Excitation energy migration via homo-FRET (Förster resonance energy transfer) is a unique variant of traditional FRET that involves a non-radiative energy transfer between the dipoles of two or more chemical identical fluorophores in close proximity and with an overlap between its excitation and emission spectra. Such energy migrations between chemically identical fluorophores within the Förster distance having their dipoles oriented over a wide angular spread results in the depolarization of fluorescence anisotropy depending on the local density of the fluorophores. Therefore, this methodology can be employed to study protein oligomerization and amyloid fibril formation. The conceptual framework involves extracting structural information by identifying proximal and distal locations in supramolecular assemblies by monitoring the efficiency of homo-FRET between fluorophore-conjugated protein molecules within these supramolecular assemblies.
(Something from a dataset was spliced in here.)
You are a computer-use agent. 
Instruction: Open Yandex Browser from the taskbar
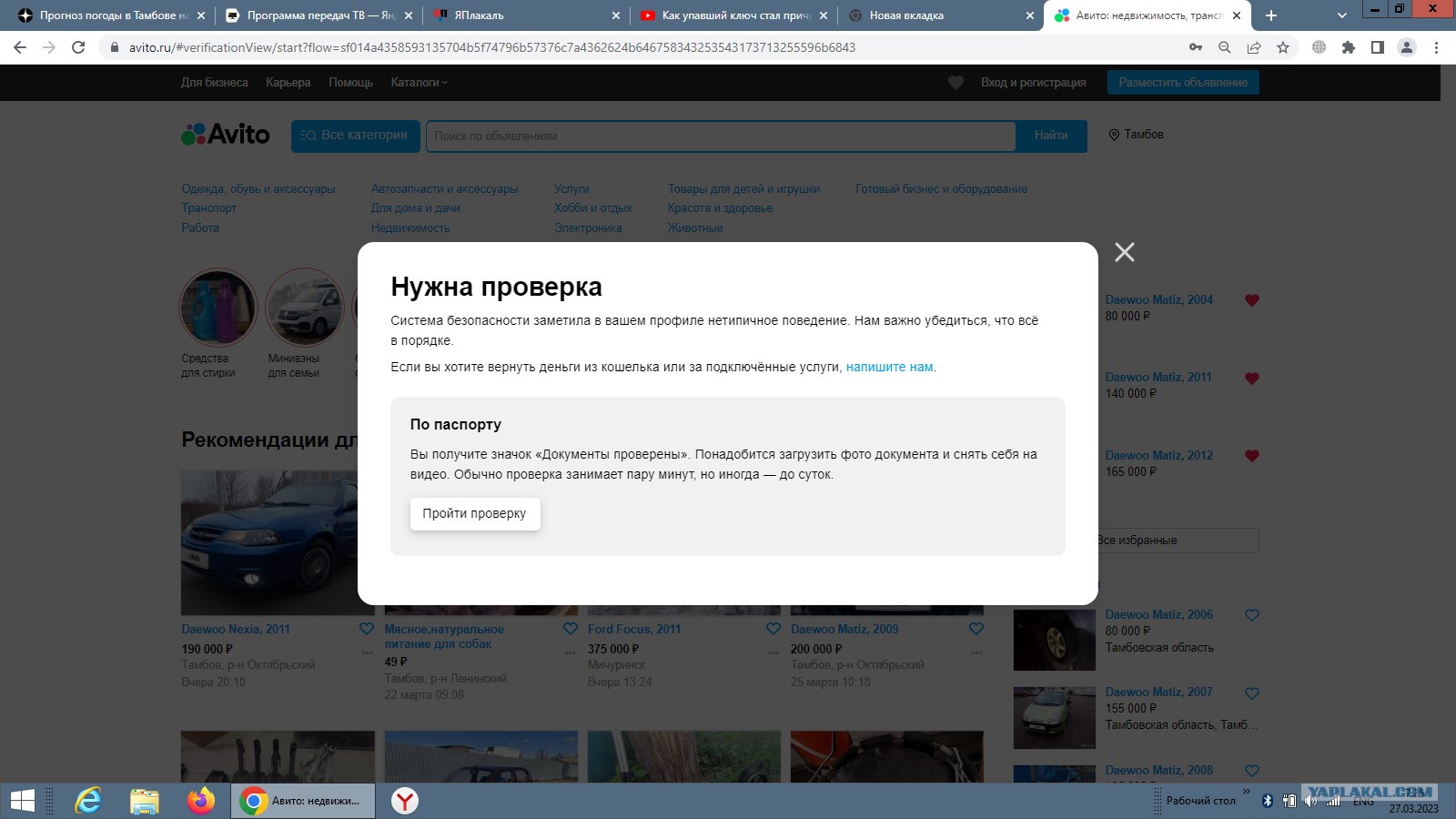coord(404,801)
This review highlights two such cases in which excitation energy migration via homo-FRET was used to characterize the formation of membrane-mediated β-sheet rich oligomers of the prion protein as well as to construct a site-specific 2D-proximity correlation map to probe inter-residue proximities within the highly organized amyloid fibrils of α-synuclein. Energy migration studies will find applications in studying a wide range of biomolecular assemblies such as lipid-protein complexes, oligomers, amyloids, and phase-separated condensates.